Pourquoi ce refus de qualifier Rosa Bonheur de lesbienne? Le documentaire l’explique par une simple vérité : les lesbiennes sont invisibles, on n’en parle pas. Ce refus de voir les personnages historiques comme faisant partie de la communauté LGBTQIA+ peut s’expliquer de plusieurs façons. En plus de l’homophobie dite «de base», il y a le concept du présentisme, soit l’idée d’observer et d’analyser le passé selon des critères modernes, ce qui est généralement mal vu. Le présentisme impliquerait que nous posons des étiquettes contemporaines sur des concepts qui, autrefois, s’exprimaient bien différemment. L’homosexualité dans l’Antiquité romaine et grecque, par exemple, opérait selon des critères bien différents à ceux d’aujourd’hui! En effet, à l’époque, l’homosexualité en tant qu’identité n’existait pas, et l’hétérosexualité non plus: ces catégories ne firent leur apparition que bien plus tard.

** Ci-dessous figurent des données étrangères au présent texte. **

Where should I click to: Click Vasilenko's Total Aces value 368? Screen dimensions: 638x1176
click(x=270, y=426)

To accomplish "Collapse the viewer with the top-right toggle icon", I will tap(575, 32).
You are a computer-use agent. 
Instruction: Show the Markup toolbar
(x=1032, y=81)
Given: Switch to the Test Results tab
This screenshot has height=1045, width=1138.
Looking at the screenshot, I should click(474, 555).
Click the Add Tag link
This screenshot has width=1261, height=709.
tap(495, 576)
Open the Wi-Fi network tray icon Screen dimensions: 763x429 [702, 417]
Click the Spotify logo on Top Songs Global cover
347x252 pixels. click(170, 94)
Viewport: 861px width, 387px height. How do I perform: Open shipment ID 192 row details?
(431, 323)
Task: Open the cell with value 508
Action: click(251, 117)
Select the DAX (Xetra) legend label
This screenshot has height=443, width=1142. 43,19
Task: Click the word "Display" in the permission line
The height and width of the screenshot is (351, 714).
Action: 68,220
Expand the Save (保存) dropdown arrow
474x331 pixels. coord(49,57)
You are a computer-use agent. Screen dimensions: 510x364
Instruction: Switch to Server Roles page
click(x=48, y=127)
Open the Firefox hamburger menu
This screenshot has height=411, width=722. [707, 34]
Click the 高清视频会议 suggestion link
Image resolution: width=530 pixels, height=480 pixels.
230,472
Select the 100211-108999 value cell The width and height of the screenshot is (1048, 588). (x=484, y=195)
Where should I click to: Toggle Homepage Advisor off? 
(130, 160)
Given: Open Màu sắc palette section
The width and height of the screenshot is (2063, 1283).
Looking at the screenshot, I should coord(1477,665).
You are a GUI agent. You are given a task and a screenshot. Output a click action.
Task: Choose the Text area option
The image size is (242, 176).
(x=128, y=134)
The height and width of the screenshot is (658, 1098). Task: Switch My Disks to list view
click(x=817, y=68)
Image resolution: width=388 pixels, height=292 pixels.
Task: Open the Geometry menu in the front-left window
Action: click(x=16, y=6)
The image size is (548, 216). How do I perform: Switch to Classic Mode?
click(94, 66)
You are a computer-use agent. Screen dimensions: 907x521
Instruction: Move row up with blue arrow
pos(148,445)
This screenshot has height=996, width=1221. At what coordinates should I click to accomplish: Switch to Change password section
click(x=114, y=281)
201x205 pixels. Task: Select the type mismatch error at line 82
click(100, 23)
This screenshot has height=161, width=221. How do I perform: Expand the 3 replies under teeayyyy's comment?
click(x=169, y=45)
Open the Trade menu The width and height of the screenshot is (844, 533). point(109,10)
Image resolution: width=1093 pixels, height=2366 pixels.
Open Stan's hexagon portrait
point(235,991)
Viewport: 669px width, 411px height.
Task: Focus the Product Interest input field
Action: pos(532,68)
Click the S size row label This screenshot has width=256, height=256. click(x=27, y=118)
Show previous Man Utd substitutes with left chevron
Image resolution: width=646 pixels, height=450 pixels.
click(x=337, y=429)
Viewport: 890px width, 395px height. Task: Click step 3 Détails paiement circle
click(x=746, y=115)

Cependant, dans la critique du présentisme, il ne faut pas oublier que l’hétérosexualité est, elle aussi, un point de vue particulier. Simplement, comme il est celui de la majorité de la population, il est moins aisé de le voir comme une option parmi d’autres, et non pas comme un automatisme…
3) Rosa Bonheur, comment dire?
En attendant, quels mots devrait-on utiliser pour parler de Rosa Bonheur? Dire qu’elle était lesbienne peut se révéler incorrect, dû au décalage de la définition du mot «lesbienne» aujourd’hui par rapport au XIXème siècle. Cependant, l’appeler «hétérosexuelle» est aussi une analyse biaisée. Il n’y a pas de point de vue neutre sur la situation. La situation se corse encore plus lorsqu’on parle des figures historiques potentiellement transgenres: quels pronoms et accords utiliser pour le chevalier d’Éon (1728-1810), qui aimait brouiller les pistes au sujet de son genre, autant que cela lui était parfois imposé par les codes de l’époque, ou encore pour le docteur James Barry (1789/1799-1865), que l’on perçoit tantôt comme un homme transgenre, tantôt comme une femme ayant pris un nom d’homme afin d’entrer à l’école de médecine (à l’époque interdite aux femmes)?
Dire que toutes les interprétations se valent n’est pas forcément une solution valable, étant donné l’inégalité structurelle qui existe encore pour les personnes et les thématiques LGBTQIA+. Cependant, si l’on pouvait imaginer que l’hétérosexualité n’est pas la réponse par défaut à la question «Rosa Bonheur était-elle lesbienne?», nous pourrions nous représenter des discussions où d’autres interprétations ne sont pas écartées à coups de «quasi-certitude».